**** Information provided ****

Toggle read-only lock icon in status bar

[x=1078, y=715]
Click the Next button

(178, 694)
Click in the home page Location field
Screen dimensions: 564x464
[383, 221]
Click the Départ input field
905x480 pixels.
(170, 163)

****
**** Information provided ****

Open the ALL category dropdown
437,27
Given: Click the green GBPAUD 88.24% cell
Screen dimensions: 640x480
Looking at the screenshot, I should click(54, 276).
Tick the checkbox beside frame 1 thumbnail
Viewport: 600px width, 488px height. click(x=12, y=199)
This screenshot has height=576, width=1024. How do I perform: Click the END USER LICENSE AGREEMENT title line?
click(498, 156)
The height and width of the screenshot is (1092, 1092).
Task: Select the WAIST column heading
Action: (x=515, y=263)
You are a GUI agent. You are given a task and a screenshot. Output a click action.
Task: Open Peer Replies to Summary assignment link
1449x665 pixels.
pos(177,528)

****
**** Information provided ****

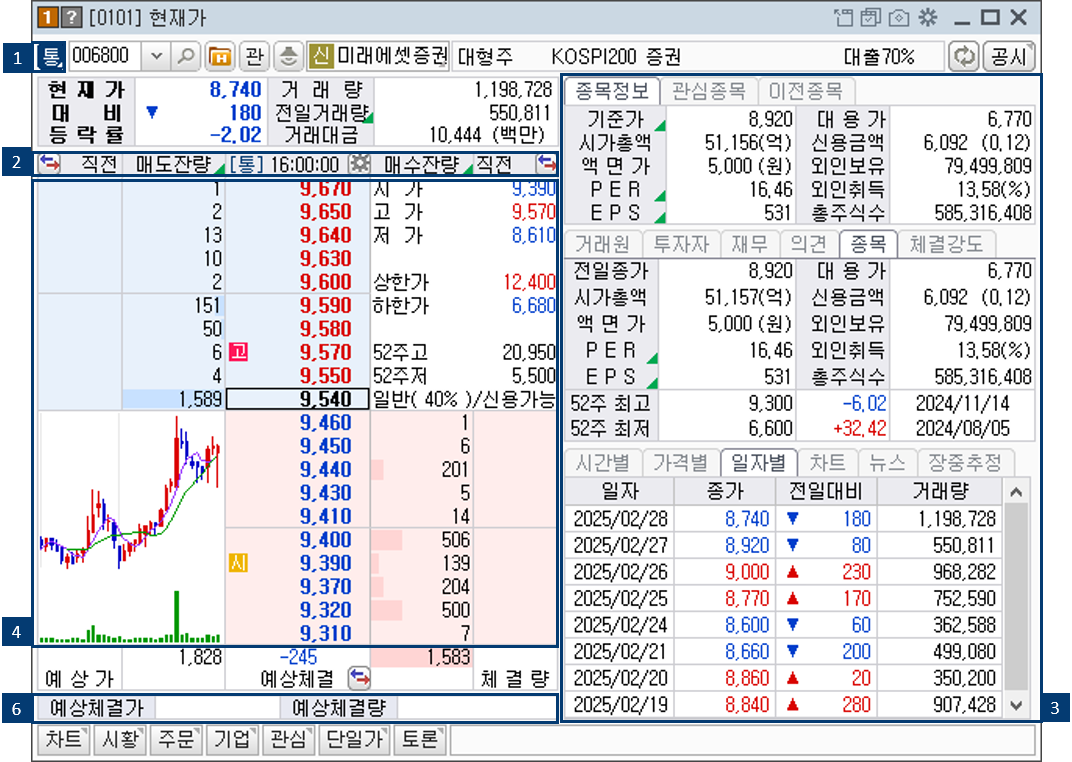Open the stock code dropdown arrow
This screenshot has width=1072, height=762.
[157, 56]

****

▸ Task requirements
Reproduce verbatim the data from the line containing "You are a GUI" through the line containing "pos(177,528)".

▸ Result of this task
You are a GUI agent. You are given a task and a screenshot. Output a click action.
Task: Open Peer Replies to Summary assignment link
1449x665 pixels.
pos(177,528)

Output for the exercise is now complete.